Provided entries:
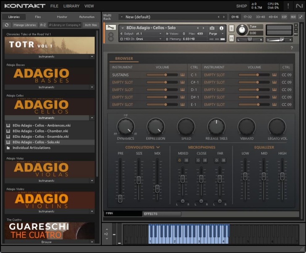The image size is (306, 253).
Task: Click the refresh libraries icon
Action: (x=7, y=25)
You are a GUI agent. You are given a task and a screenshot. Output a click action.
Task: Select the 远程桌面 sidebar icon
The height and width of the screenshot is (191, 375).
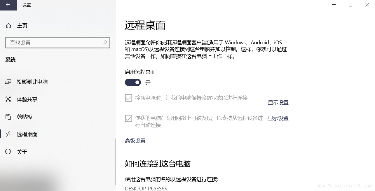8,134
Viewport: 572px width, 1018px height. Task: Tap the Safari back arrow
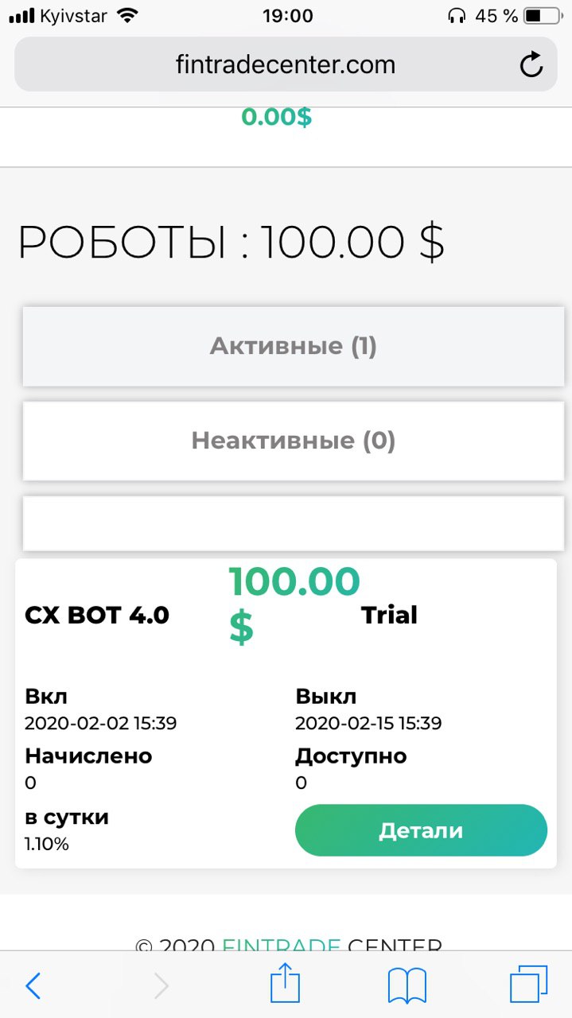tap(33, 986)
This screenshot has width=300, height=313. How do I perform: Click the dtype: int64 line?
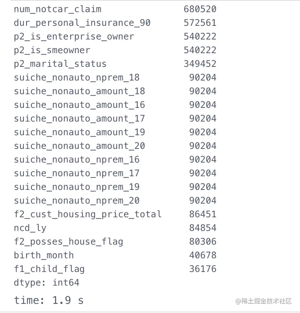click(47, 283)
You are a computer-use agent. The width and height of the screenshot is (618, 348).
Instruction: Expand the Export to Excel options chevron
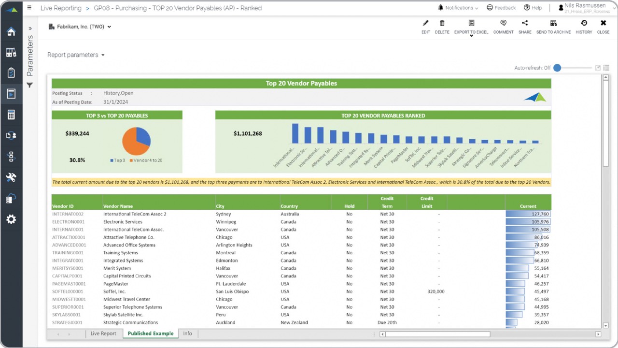(471, 35)
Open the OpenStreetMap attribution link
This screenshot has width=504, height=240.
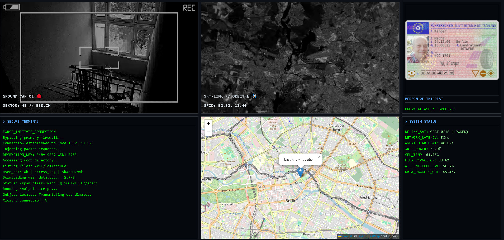point(369,236)
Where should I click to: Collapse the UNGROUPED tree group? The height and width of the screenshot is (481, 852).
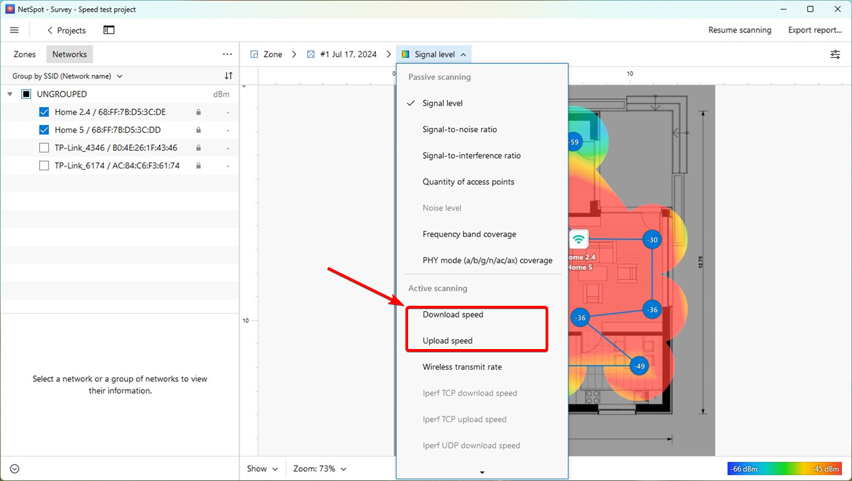(x=10, y=94)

What you will do: Exact copies of the lines from the one containing "This screenshot has width=300, height=313." through the end of the records above are required, with no pictures among them.

Exercise response:
This screenshot has width=300, height=313. How do I perform: Click the dtype: int64 line?
click(47, 283)
You are a computer-use agent. The width and height of the screenshot is (618, 348).
Instruction: Expand the Export to Excel options chevron
(471, 35)
Open the OpenStreetMap attribution link
This screenshot has width=504, height=240.
point(369,236)
Where should I click to: Collapse the UNGROUPED tree group? The height and width of the screenshot is (481, 852).
(x=10, y=94)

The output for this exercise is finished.